• Text for analysis:

◆ ◆ ◆ ◆ ◆ ◆ ◆

Nora Roberts, St. Mary's, memory

Books of the Region

April 13, 2003|By James H. Bready | James H. Bready,Special to the Sun

For a typical nonfiction book, not news-related, the first printing may be 5,000 copies. A novel by a known author could go, say, 20,000. Bringing out Birthright (465 pages, $25.95), the latest Nora Roberts novel, its publisher, Penguin Putnam, has ordered a press run of 500,000 copies.

Right now, Roberts is on tour, plugging her book. Rockville is her only listed Maryland stop; but Marylanders are already aware of her as a Maryland native and (Washington County) resident. And this time Maryland is her book's setting.

In an Antietam meadow, outside Woodsboro in Frederick County, a homebuilder's excavators have chanced upon human remains that carbon-date to 3,000 B.C. The world of archaeology is abuzz.

Roberts got her start doing romance fiction paperbacks, so the two scientists who set up camp headquarters with staff are young and handsome and (a twist) used to be a married couple. But one of them, Callie Dunbrook, is distracted by something more immediate -- her parentage has been challenged. And obscure villains would wreck her important dig to dissuade or prevent her from unraveling a puzzle only 30 years old.

Is this Roberts' best book yet? For valid judging, you'd have to brush up on about 150 book titles. What can be underlined is a few of her techniques: dialogue, page after page; sex, frequent and enthusiastic; no smoking; tell-offs a truck driver will want to memorize; rivers of coffee; no politics, religion or class distinctions; sudden, stealthy action; blessedly short sentences.

If Woodsboro could actually show off Callie's prehistoric-artwork find, wow.

A generation ago, St. Mary's Seminary was a girls' finishing school. Then it went public, co-ed and four-year college; with Renwick Jackson as president, it became the only nonprivate college in the country to grace the yearly 100-best lists of liberal arts colleges. Pretty good for a campus down where Potomac joins Chesapeake, hours from a city of any size.

And pretty strenuous, as Jackson recalls in The Golden Run: The Story of St. Mary's College of Maryland, 1968-1982 (McMullan, 536 pages, $29). He took over not just a budget in need of state support but also a staff and faculty in need of improvement. Hardly had he been inaugurated when many students and some professors went hippie -- booze, sex, drugs and passing marks for everyone.

Nowadays, 10 years is roughly the expectation for a college presidency. Jackson, previously a mid-Atlantic Presbyterian minister (with a Ph.D. and experience running a New York City college), brought resilience -- as trustees from traditionally slow-motion southern Maryland helped him survive double revolt: faculty and students.

◆ ◆ ◆ ◆ ◆ ◆ ◆

• Check your understanding:
**A.** Can you copy the part of the book column word for word, starting with "Nora Roberts, St." and going on through "of 500,000 copies."?
**B.** What does the book column state on each of these points?
(i) How many copies did Penguin Putnam order for the press run of Birthright?
(ii) In which county is Woodsboro?
(iii) Which years does The Golden Run cover?

• Data extracts:
◆ ◆ ◆ ◆ ◆ ◆ ◆

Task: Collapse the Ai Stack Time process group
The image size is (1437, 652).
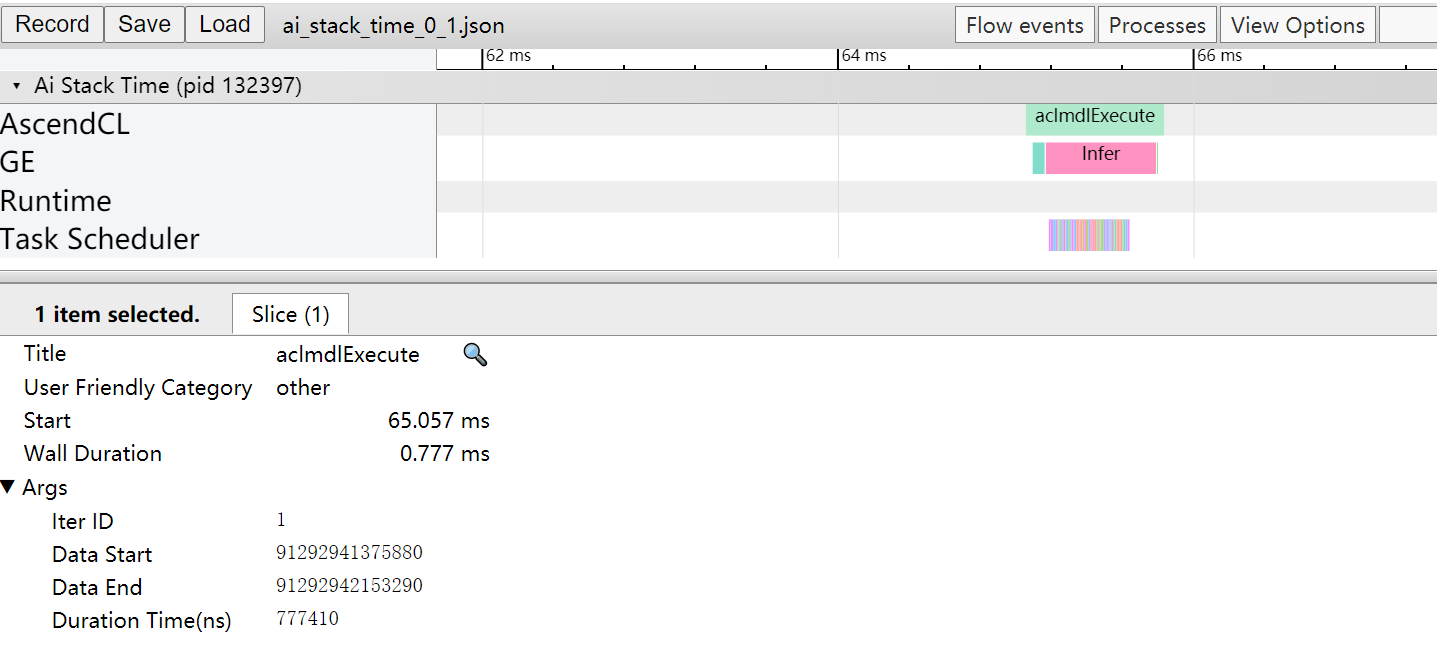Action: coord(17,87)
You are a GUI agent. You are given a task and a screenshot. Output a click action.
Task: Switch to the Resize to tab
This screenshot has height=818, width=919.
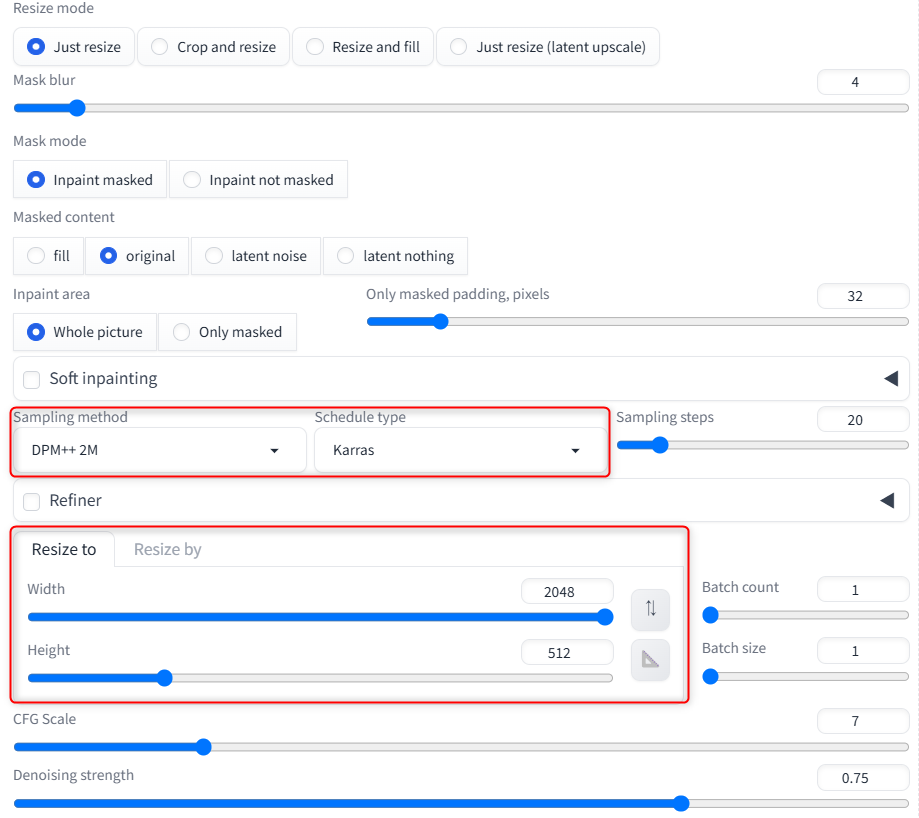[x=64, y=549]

◆ ◆ ◆ ◆ ◆ ◆ ◆

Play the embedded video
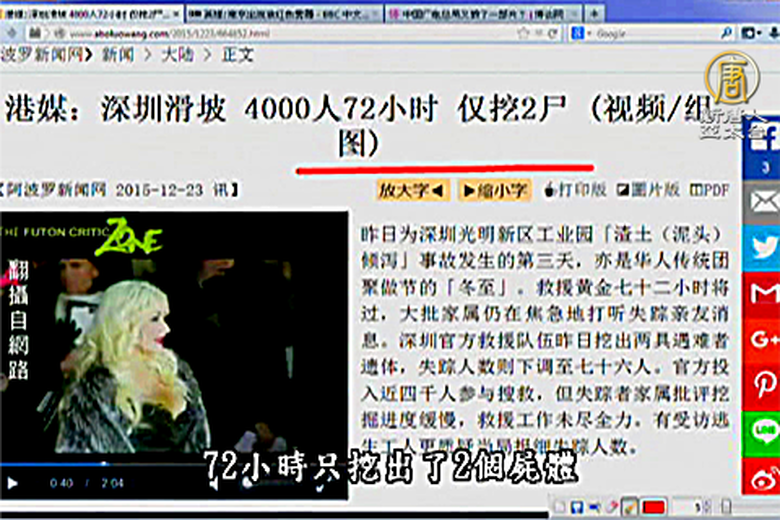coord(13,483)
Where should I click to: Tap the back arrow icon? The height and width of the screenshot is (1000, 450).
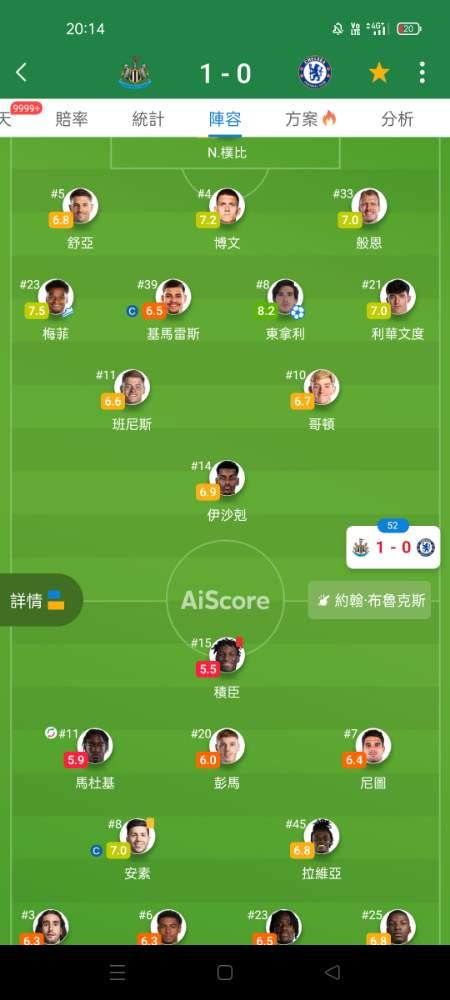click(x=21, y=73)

◆ ◆ ◆ ◆ ◆ ◆ ◆

• Exercise answers:
**A.**
Nora Roberts, St. Mary's, memory

Books of the Region

April 13, 2003|By James H. Bready | James H. Bready,Special to the Sun

For a typical nonfiction book, not news-related, the first printing may be 5,000 copies. A novel by a known author could go, say, 20,000. Bringing out Birthright (465 pages, $25.95), the latest Nora Roberts novel, its publisher, Penguin Putnam, has ordered a press run of 500,000 copies.

**B.**
(i) 500,000 copies
(ii) Frederick County
(iii) 1968-1982